Announcing SynapseML for .NET – Large Scale ML with a Simple API

Serena Ruan

Mark Hamilton

Today, we are excited to announce the release of a new set of .NET APIs for massively scalable machine learning as part of the v0.10 release of SynapseML. This allows you to author, train, and use any SynapseML model from C#, F#, or other languages in the .NET family with our .NET for Apache Spark language bindings. In particular, with SynapseML developers can build scalable and intelligent systems for solving challenges in domains such as:

Deep Learning Model Interpretability
Computer vision Reinforcement learning and personalization
Anomaly Detection Search and retrieval
Form and face recognition Speech processing
Gradient boosting Text analytics
Microservice orchestration Translation

In this article first we’ll dive deep into the SynapseML library and the Apache Spark distributed computing framework. Next, we’ll explore how to get started using SynapseML from .NET. Finally, we’ll describe our automated code generation system for mapping Scala-based Apache Spark APIs into .NET so that the .NET ecosystem has parity with the official Apache Spark APIs.
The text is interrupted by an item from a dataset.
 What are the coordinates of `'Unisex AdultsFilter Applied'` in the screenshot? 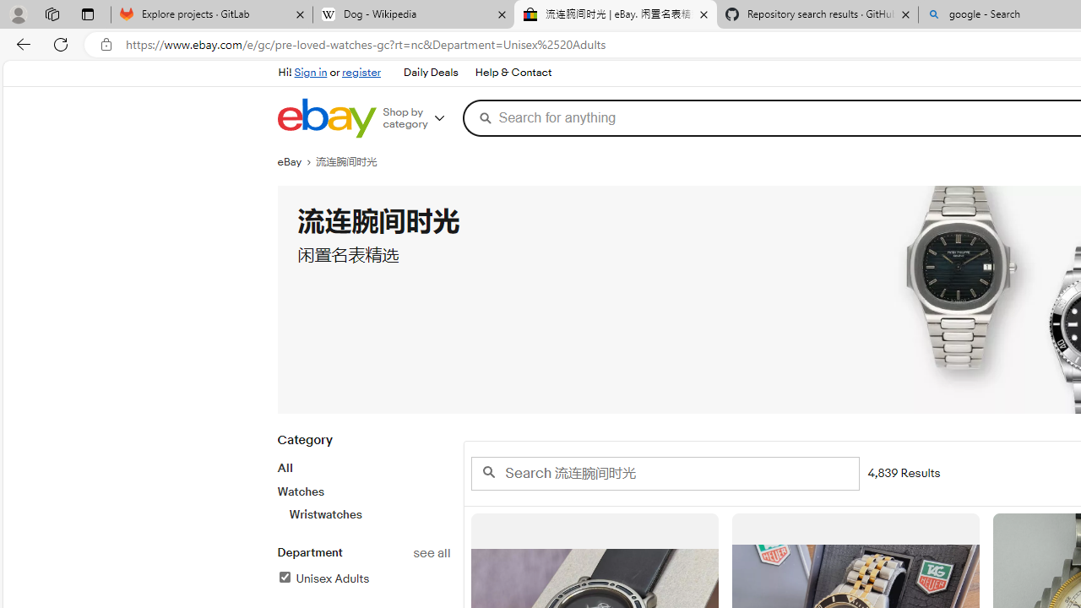 It's located at (362, 579).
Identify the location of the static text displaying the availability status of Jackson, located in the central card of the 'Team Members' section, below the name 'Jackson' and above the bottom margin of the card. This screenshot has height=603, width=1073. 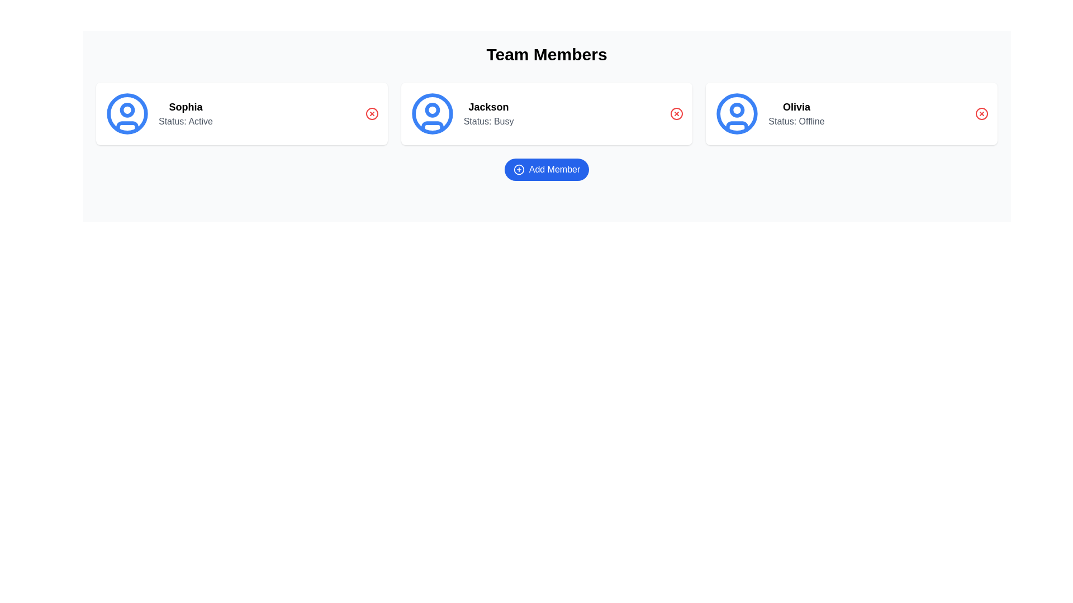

Distributed Machine Learning with SynapseML

SynapseML

Writing fault-tolerant distributed programs is a complex and error-prone process. For example, consider the distributed evaluation of a deep network. The first step is to send a multi-GB model to hundreds of worker machines without overwhelming the network. Then, data readers must coordinate to ensure that all data is queued for processing and that GPUs are at full capacity. If new computers join or leave the cluster, new worker machines must receive copies of the model, and data readers need to adapt to share work with the new machines and re-compute lost work. Finally, progress must be tracked to ensure resources are properly freed.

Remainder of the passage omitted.